> **SUPPLIED RECORDS**:
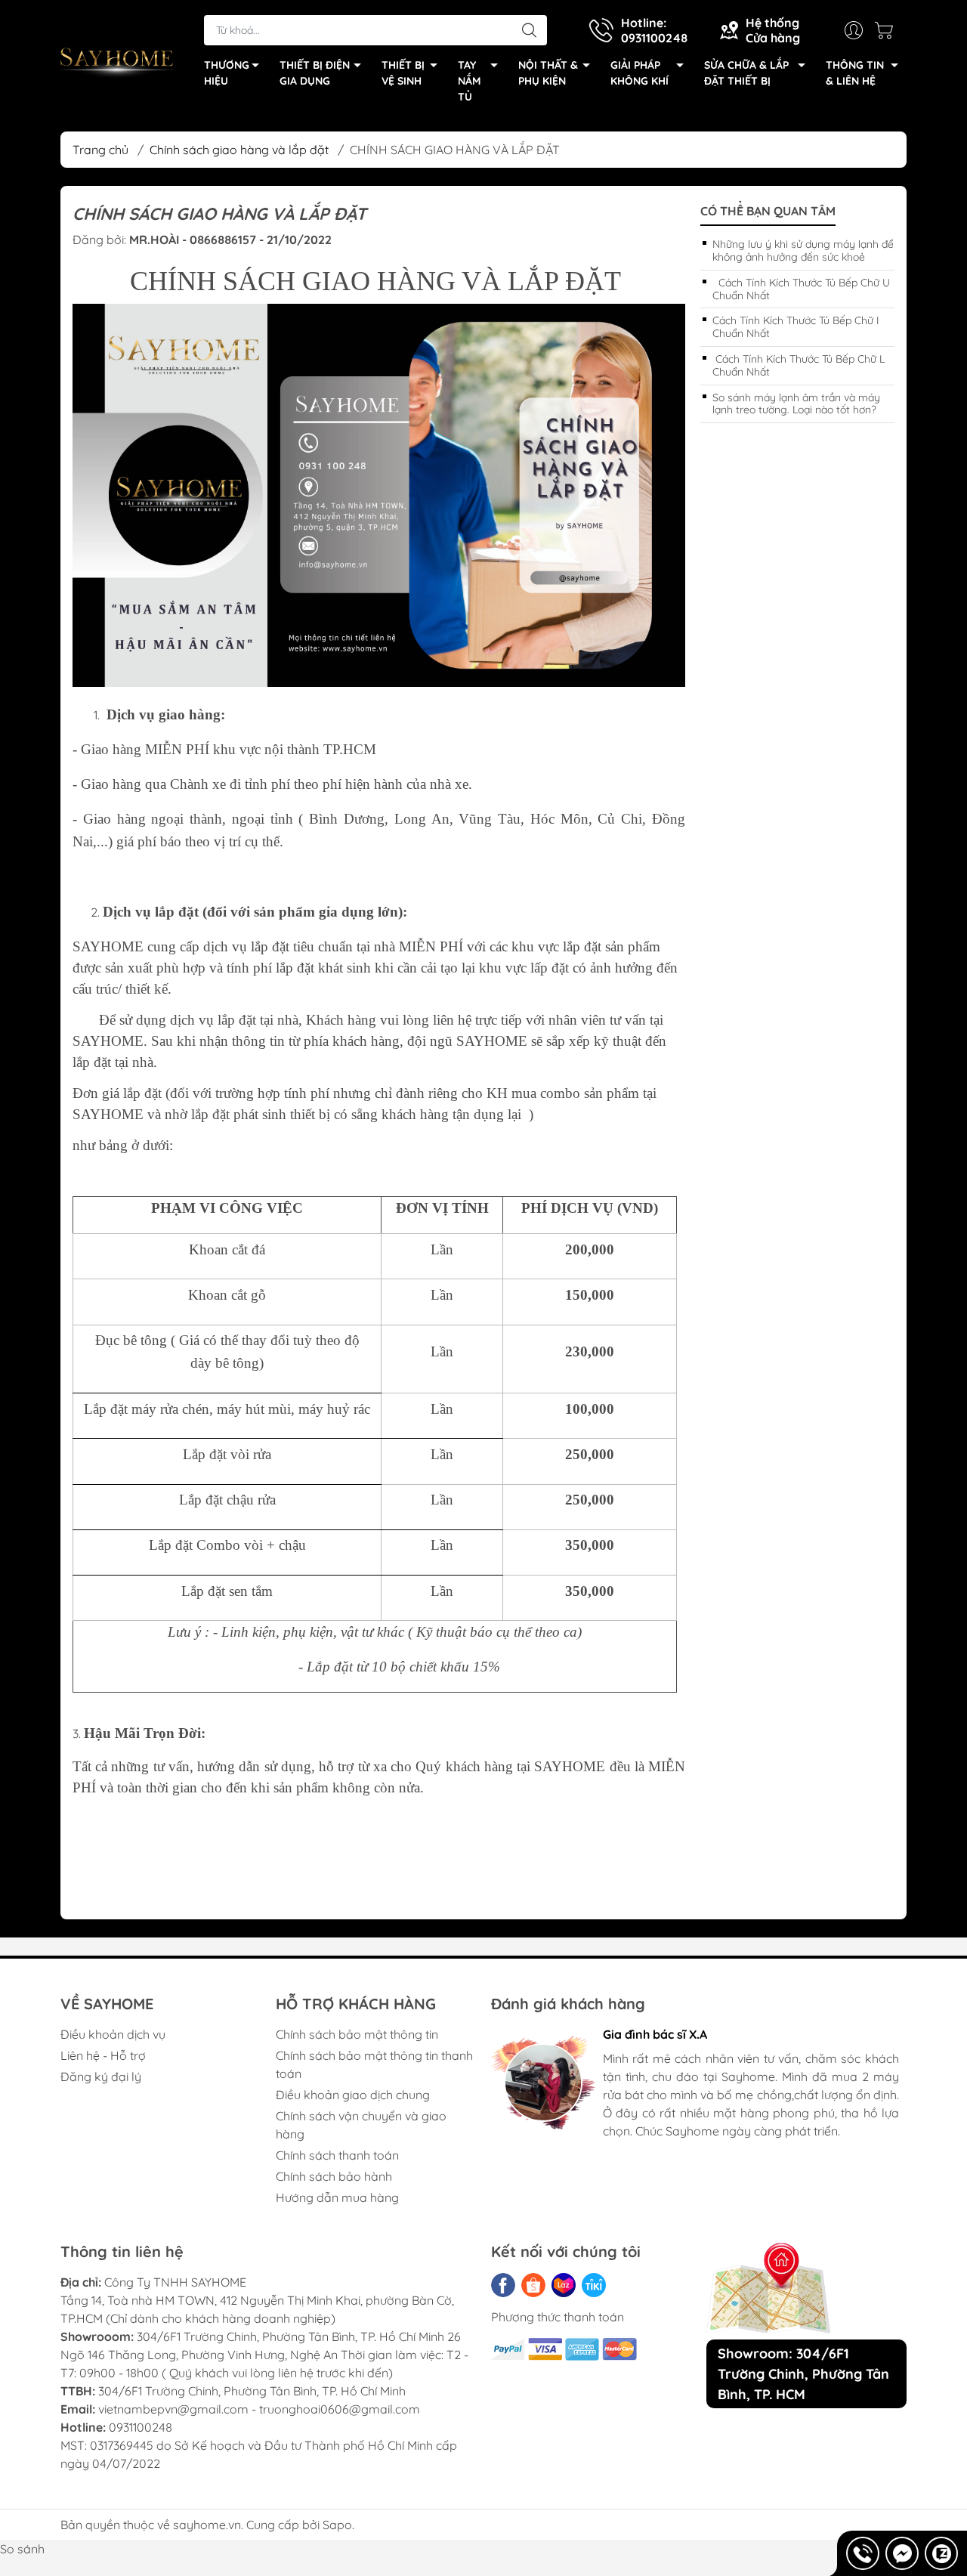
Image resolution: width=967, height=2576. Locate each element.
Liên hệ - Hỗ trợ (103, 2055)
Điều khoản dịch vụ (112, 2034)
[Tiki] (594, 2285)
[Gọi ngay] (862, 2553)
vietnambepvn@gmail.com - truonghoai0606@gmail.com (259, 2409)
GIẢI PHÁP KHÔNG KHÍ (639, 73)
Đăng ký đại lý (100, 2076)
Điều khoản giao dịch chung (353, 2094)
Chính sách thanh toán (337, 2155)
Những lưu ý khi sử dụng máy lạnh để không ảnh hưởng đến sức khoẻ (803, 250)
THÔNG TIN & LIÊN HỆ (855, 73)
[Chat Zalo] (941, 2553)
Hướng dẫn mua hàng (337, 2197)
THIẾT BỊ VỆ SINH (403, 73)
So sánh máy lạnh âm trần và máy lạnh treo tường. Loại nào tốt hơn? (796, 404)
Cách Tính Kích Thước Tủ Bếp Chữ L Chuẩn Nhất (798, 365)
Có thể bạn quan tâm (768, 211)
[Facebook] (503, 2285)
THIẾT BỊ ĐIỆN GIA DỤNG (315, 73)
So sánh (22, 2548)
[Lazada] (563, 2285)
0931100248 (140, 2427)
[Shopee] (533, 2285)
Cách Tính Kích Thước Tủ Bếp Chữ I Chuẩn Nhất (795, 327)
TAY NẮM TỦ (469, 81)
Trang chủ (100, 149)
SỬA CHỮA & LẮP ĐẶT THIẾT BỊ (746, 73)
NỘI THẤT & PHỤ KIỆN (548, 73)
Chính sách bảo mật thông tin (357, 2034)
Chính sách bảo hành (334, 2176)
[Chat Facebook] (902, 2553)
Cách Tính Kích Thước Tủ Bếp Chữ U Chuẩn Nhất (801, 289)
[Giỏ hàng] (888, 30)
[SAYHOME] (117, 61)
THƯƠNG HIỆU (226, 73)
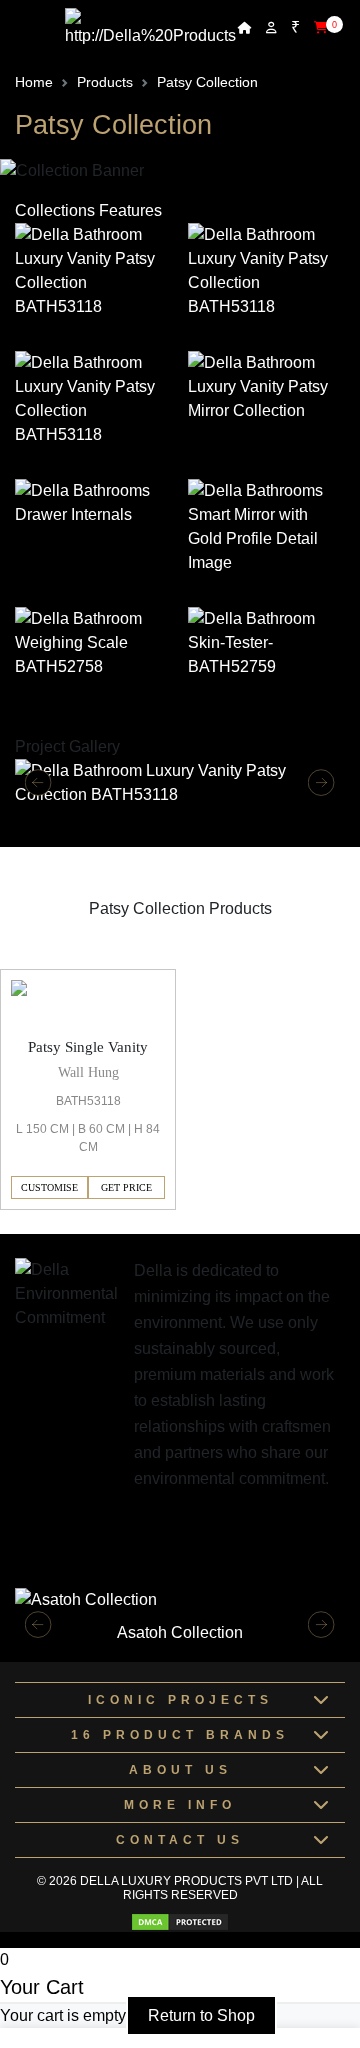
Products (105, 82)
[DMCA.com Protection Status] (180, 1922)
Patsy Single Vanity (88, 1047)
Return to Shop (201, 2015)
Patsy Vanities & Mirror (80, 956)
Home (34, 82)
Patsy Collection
---
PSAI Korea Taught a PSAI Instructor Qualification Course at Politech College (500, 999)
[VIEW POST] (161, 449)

> **PROBLEM TO SOLVE**:
Taking the material above, extract exactly and only the lines from the line with "Image resolution: width=967, height=2576." to the line with "[Shopee] (533, 2285)", inclusive of both.

> **ANSWER FOR THE TASK**:
Image resolution: width=967, height=2576. Locate each element.
Liên hệ - Hỗ trợ (103, 2055)
Điều khoản dịch vụ (112, 2034)
[Tiki] (594, 2285)
[Gọi ngay] (862, 2553)
vietnambepvn@gmail.com - truonghoai0606@gmail.com (259, 2409)
GIẢI PHÁP KHÔNG KHÍ (639, 73)
Đăng ký đại lý (100, 2076)
Điều khoản giao dịch chung (353, 2094)
Chính sách thanh toán (337, 2155)
Những lưu ý khi sử dụng máy lạnh để không ảnh hưởng đến sức khoẻ (803, 250)
THÔNG TIN & LIÊN HỆ (855, 73)
[Chat Zalo] (941, 2553)
Hướng dẫn mua hàng (337, 2197)
THIẾT BỊ VỆ SINH (403, 73)
So sánh máy lạnh âm trần và máy lạnh treo tường. Loại nào tốt hơn? (796, 404)
Cách Tính Kích Thước Tủ Bếp Chữ L Chuẩn Nhất (798, 365)
Có thể bạn quan tâm (768, 211)
[Facebook] (503, 2285)
THIẾT BỊ ĐIỆN GIA DỤNG (315, 73)
So sánh (22, 2548)
[Lazada] (563, 2285)
0931100248 (140, 2427)
[Shopee] (533, 2285)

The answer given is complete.